The current Reston Master Plan falls far short of meeting those needs. It calls for the building of two elementary schools — one near USGS and one in Town Center North — and the addition of a middle and high school in western Fairfax County to accommodate Reston’s and other area growth over the next 20-30 years.

PARKS: The County’s Urban Parks Framework and the Countywide Adopted Service Level Standards for Athletic Fields establish guidance for park size and recreational facilities. Suffice it to say that the Reston plan does not remotely try to achieve the guidance laid out in these documents based on the County’s faulty assumptions, much less our adjusted estimate of future population and employment growth.  

The prospective population and employment totals should mean the availability of more than 187 acres of parks within 1/2-mile of the Metro stations under the Urban Parks Framework. That’s about 1/8 of Reston’s total station area. Given preliminary notions of additional mid-sized parks in north and south Town Center plus one in the Wiehle station area, we think it may be possible to reach 90 acres of public and private parks in Reston’s station areas four decades from now. Bottom line: Reston’s station areas will have fewer park acres per capita than Manhattan does now.
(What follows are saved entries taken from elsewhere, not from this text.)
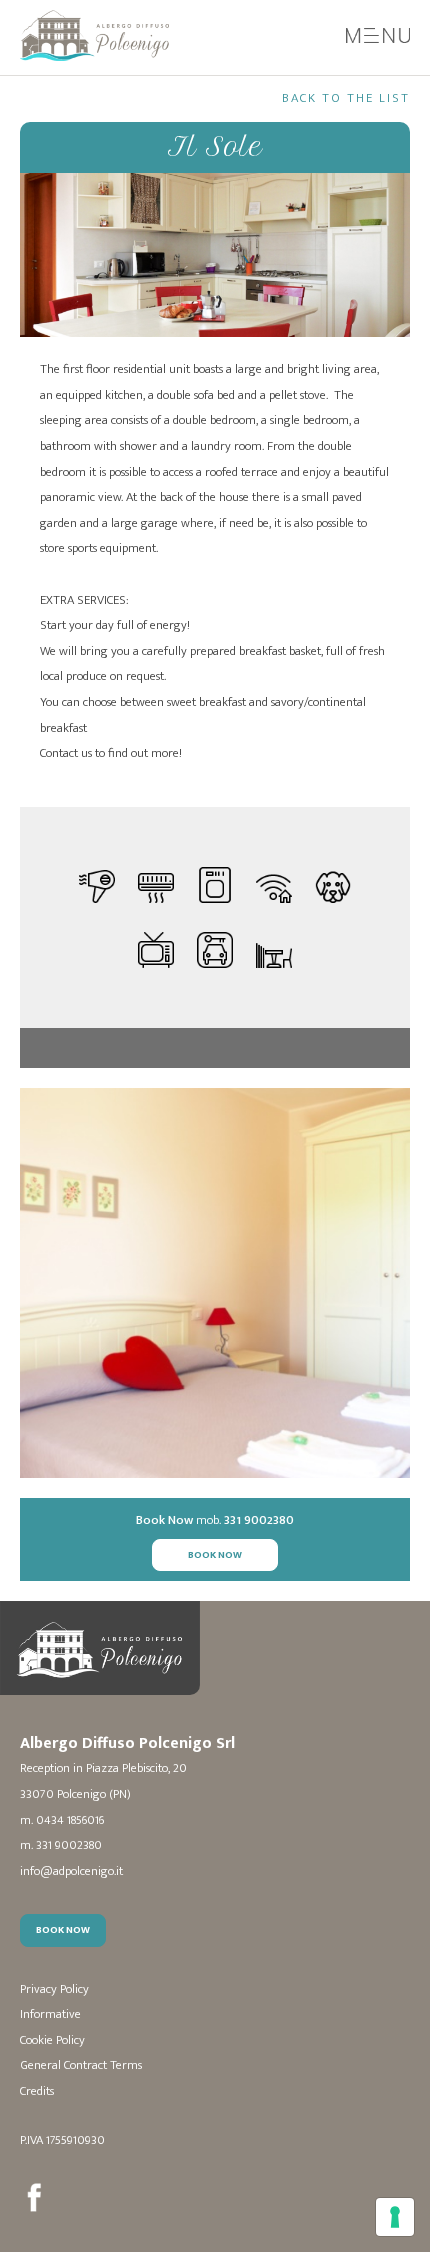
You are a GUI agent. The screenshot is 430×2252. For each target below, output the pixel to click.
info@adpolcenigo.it (71, 1871)
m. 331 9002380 (61, 1845)
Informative (50, 2014)
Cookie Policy (52, 2040)
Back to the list (346, 98)
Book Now (215, 1554)
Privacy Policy (54, 1989)
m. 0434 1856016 (62, 1820)
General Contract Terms (81, 2065)
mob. (215, 1520)
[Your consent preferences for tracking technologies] (395, 2217)
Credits (37, 2091)
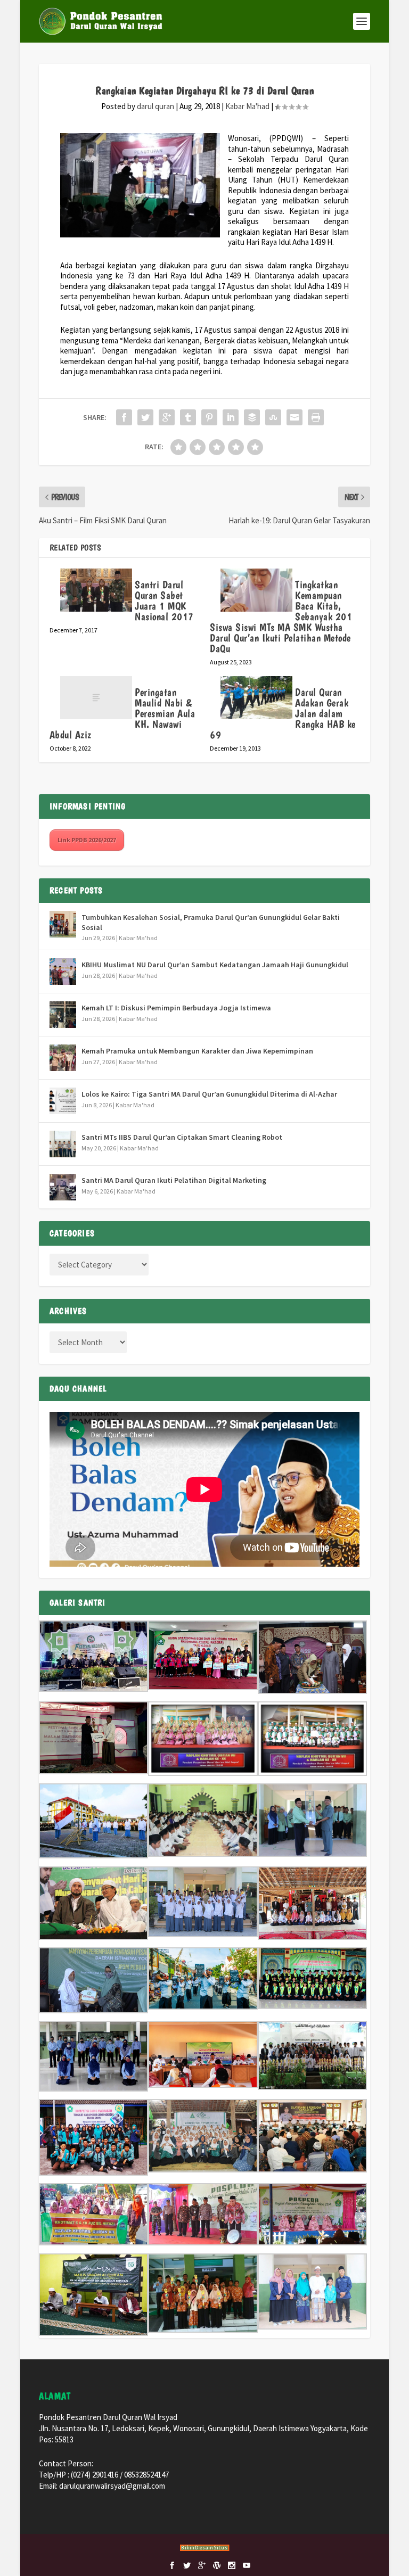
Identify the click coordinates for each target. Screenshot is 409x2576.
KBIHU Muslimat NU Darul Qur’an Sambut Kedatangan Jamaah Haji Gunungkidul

The County master plan also sets as “a goal” the construction of 12 ballfields at 2.2 million GFA (50 acres) in Reston’s station areas, and a minimum of three. Yet the County’s population-based facilities guideline for the 113,212 people who our adjusted plan suggest may live in the station areas calls for 35 ballfields, nearly triple the plan’s most optimistic “goal” and an order of magnitude greater than its meager minimum objective for Reston.

Aside from the impact on livability and total disregard for Reston planning principles, the ruinous shortage of open space, parks and recreational facilities in the station areas will almost certainly see RA’s facilities overrun with non-RA members no matter what the price for non-member use.  

But the Board of Supervisors doesn’t care. The more development there is, the more property tax revenues it generates, and the more the Board can spend without raising those tax rates or adding new taxes on voters. Even so, however, we’ve just seen the Board add the TSD tax on Reston’s station area residents essentially because it can get away with it. It is certainly unjustified as we’ve commented here before. Will they also be taxed to provide schools or parks to meet the explosive growth?

What you need to know is that, like the new Reston station area TSD tax, Restonians (and others) are being misled by their Board and the County staff on the scope of County urbanization plans and their tremendously adverse and virtually immutable impact on our community, including your quality of life. We all will continue to be misled until we replace this cabal with responsible and responsive leaders and staffers of integrity.